Spring is an important time in the lawn care calendar. In order to help your lawn recover from the stresses of winter you’ll need to give it a bit of TLC. If you get your lawn care jobs done in spring, it’ll look fantastic heading into the summer.
When to Start Spring Lawn Care
For most of us in the UK, spring starts in April. Every so often we might experience a mild February or March and the temptation might be to start early. However, it’s common for these mild breaks in the weather to be followed by cold, wintry snaps later on. March is still too early for most spring jobs. That said, you can often get a head start by giving the lawn a topping with the mower and applying a moss killer.
Here are 6 of the most important lawn care jobs to tackle this spring;
1) Start Mowing
Cutting the grass is the most important part of caring for your lawn. So mow regularly while the grass is growing, this means at least once a week and if growth is particularly strong, once every 5 days. Never cut off more than a third of the grass leaf each time you mow. If you remove too much at all once you’ll weaken the grass.
The first couple of times you mow, keep your lawn mower set quite high. Then if you like a shorter cut, gradually reduce the height each time you mow.
It’s also a good idea to tidy up the edges of your lawn. If they need re-cutting, use a half-moon edging iron. For Once established, edges can be maintained by trimming with a pair of lawn edging shears. For a professional looking finish, you can install a permanent lawn edging.
2) Kill & Remove Moss
Moss and weeds are a common problem in spring and will completely ruin the look of your lawn.
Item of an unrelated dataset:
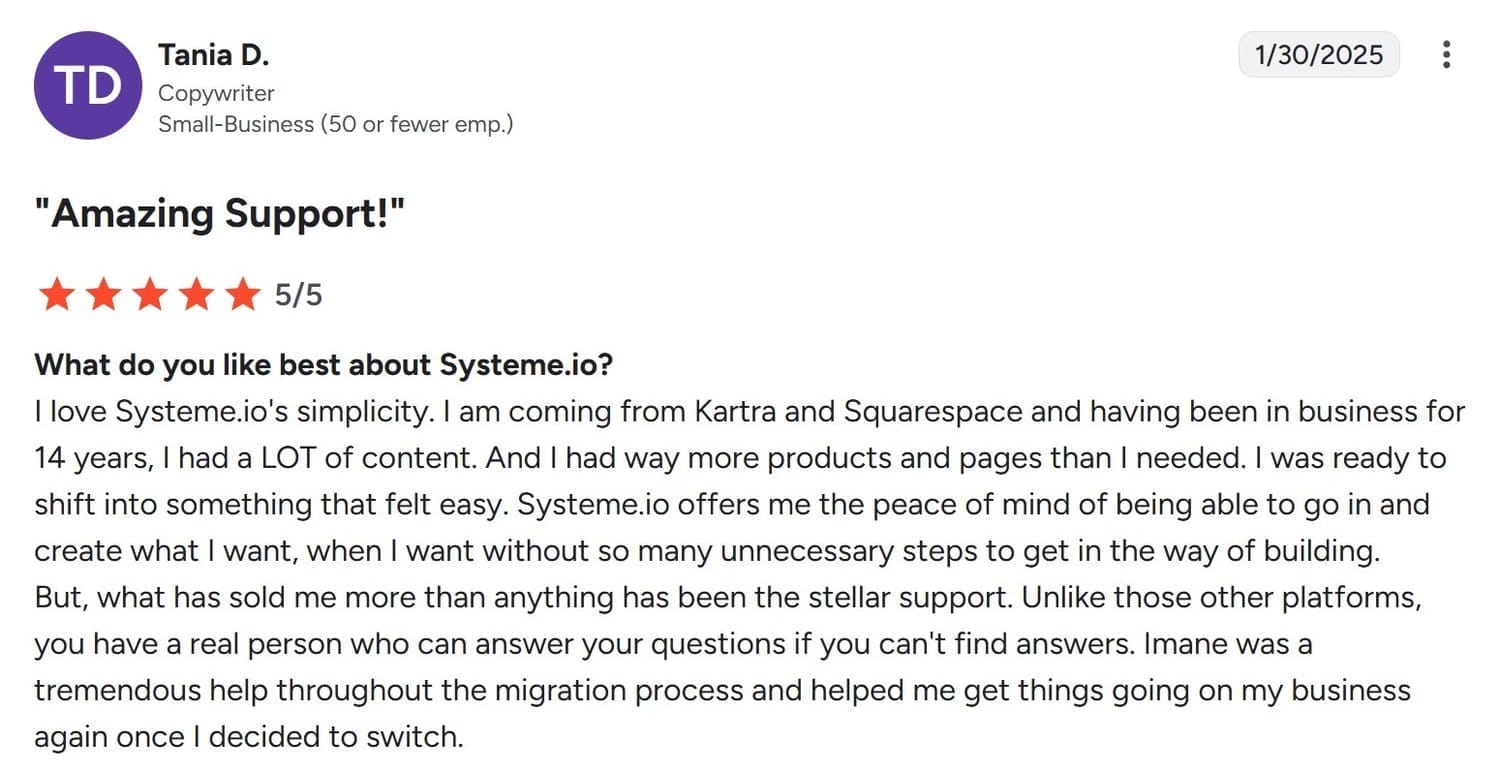The width and height of the screenshot is (1500, 776).
Task: Select the 1/30/2025 date chip
Action: click(1318, 55)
Apply a dose of moss killer like Iron Sulphate and watch as the moss dies and turns black over the best week.
Once all the moss hast turned black, rake it out. You can use a springbok rake but a powered lawn rake will make the job much easier.
3) Kill Any Weeds
Weeds can be a real problem in spring. If your lawn is full of weeds, apply a weed killer to the whole area. Make sure it’s a ‘selective’ weed killer which is safe to spray on lawns, otherwise you’ll kill the grass too. Use a spot spray weed killer if you only have one or two weeds.
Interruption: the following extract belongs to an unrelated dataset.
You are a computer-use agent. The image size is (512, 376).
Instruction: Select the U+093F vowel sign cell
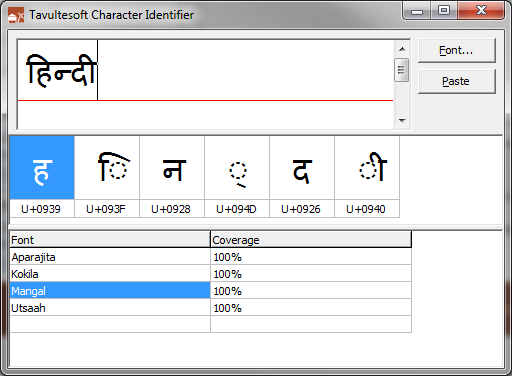pos(107,177)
4) Aerate to Relieve Soil Compaction
Spring is the perfect time to aerate your lawn, either by spiking with a garden fork or hollow tining with a dedicated tool. This improves drainage and also allows air and nutrients to penetrate the soil. If the soil in your lawn is in fairly good condition, spiking with a fork or aerator sandals will be perfect.
However, if the soil is compacted, aerate with a hollow tiner. This will remove cores of turf from the sward and create hundreds of holes.
This will give the soil particles in your lawn room to ‘relax’ into, improving drainage and the penetration of oxygen and nutrients.
5) Overseed to Fill in Any Bare Patches
The removal of moss can leave your lawn looking quite sparse as the grass will have thinned out. If the problem was particularly bad you could have bald patches where there is no grass at all.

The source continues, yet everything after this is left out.